(Data shown)

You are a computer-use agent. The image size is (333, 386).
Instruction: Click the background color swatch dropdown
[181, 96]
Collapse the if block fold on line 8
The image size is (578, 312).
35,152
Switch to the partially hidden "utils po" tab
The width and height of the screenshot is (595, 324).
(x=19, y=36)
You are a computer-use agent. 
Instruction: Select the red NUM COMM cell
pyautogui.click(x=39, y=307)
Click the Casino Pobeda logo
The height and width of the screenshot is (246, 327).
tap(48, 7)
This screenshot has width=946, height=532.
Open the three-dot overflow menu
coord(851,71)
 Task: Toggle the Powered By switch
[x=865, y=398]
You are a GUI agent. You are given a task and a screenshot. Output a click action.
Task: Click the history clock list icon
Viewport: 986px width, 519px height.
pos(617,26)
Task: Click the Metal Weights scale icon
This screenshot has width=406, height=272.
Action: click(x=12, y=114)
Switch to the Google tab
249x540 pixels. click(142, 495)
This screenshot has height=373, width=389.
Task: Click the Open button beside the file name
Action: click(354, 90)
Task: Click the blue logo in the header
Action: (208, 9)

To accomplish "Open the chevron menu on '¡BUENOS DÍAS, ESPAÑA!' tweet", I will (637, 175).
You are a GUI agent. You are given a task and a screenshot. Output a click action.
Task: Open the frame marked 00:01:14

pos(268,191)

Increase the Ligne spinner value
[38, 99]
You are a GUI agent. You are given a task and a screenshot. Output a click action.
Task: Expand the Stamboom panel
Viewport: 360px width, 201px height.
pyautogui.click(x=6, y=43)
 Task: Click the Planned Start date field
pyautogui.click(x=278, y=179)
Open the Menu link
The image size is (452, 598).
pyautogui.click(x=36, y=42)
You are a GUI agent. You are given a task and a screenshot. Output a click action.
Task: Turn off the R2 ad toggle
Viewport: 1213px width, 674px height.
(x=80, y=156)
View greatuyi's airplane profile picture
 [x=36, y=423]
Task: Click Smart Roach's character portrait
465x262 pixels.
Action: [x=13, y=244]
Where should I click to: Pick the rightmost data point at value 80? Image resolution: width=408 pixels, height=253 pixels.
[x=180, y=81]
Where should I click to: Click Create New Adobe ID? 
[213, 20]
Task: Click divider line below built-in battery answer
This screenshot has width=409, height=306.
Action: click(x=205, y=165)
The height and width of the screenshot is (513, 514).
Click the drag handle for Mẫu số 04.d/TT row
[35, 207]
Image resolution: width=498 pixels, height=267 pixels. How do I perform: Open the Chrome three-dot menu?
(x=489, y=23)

(End Data shown)

Required work: Set all of the records down again, exactly as they stand.

Solved exercise:
You are a computer-use agent. The image size is (333, 386).
Instruction: Click the background color swatch dropdown
[181, 96]
Collapse the if block fold on line 8
The image size is (578, 312).
35,152
Switch to the partially hidden "utils po" tab
The width and height of the screenshot is (595, 324).
(x=19, y=36)
You are a computer-use agent. 
Instruction: Select the red NUM COMM cell
pyautogui.click(x=39, y=307)
Click the Casino Pobeda logo
The height and width of the screenshot is (246, 327).
tap(48, 7)
This screenshot has width=946, height=532.
Open the three-dot overflow menu
coord(851,71)
 Task: Toggle the Powered By switch
[x=865, y=398]
You are a GUI agent. You are given a task and a screenshot. Output a click action.
Task: Click the history clock list icon
Viewport: 986px width, 519px height.
pos(617,26)
Task: Click the Metal Weights scale icon
This screenshot has width=406, height=272.
Action: click(x=12, y=114)
Switch to the Google tab
249x540 pixels. click(142, 495)
This screenshot has height=373, width=389.
Task: Click the Open button beside the file name
Action: click(354, 90)
Task: Click the blue logo in the header
Action: (208, 9)

To accomplish "Open the chevron menu on '¡BUENOS DÍAS, ESPAÑA!' tweet", I will (637, 175).
You are a GUI agent. You are given a task and a screenshot. Output a click action.
Task: Open the frame marked 00:01:14

pos(268,191)

Increase the Ligne spinner value
[38, 99]
You are a GUI agent. You are given a task and a screenshot. Output a click action.
Task: Expand the Stamboom panel
Viewport: 360px width, 201px height.
pyautogui.click(x=6, y=43)
 Task: Click the Planned Start date field
pyautogui.click(x=278, y=179)
Open the Menu link
The image size is (452, 598).
pyautogui.click(x=36, y=42)
You are a GUI agent. You are given a task and a screenshot. Output a click action.
Task: Turn off the R2 ad toggle
Viewport: 1213px width, 674px height.
(x=80, y=156)
View greatuyi's airplane profile picture
 [x=36, y=423]
Task: Click Smart Roach's character portrait
465x262 pixels.
Action: [x=13, y=244]
Where should I click to: Pick the rightmost data point at value 80? Image resolution: width=408 pixels, height=253 pixels.
[x=180, y=81]
Where should I click to: Click Create New Adobe ID? 
[213, 20]
Task: Click divider line below built-in battery answer
This screenshot has width=409, height=306.
Action: click(x=205, y=165)
The height and width of the screenshot is (513, 514).
Click the drag handle for Mẫu số 04.d/TT row
[35, 207]
Image resolution: width=498 pixels, height=267 pixels. How do I perform: Open the Chrome three-dot menu?
(x=489, y=23)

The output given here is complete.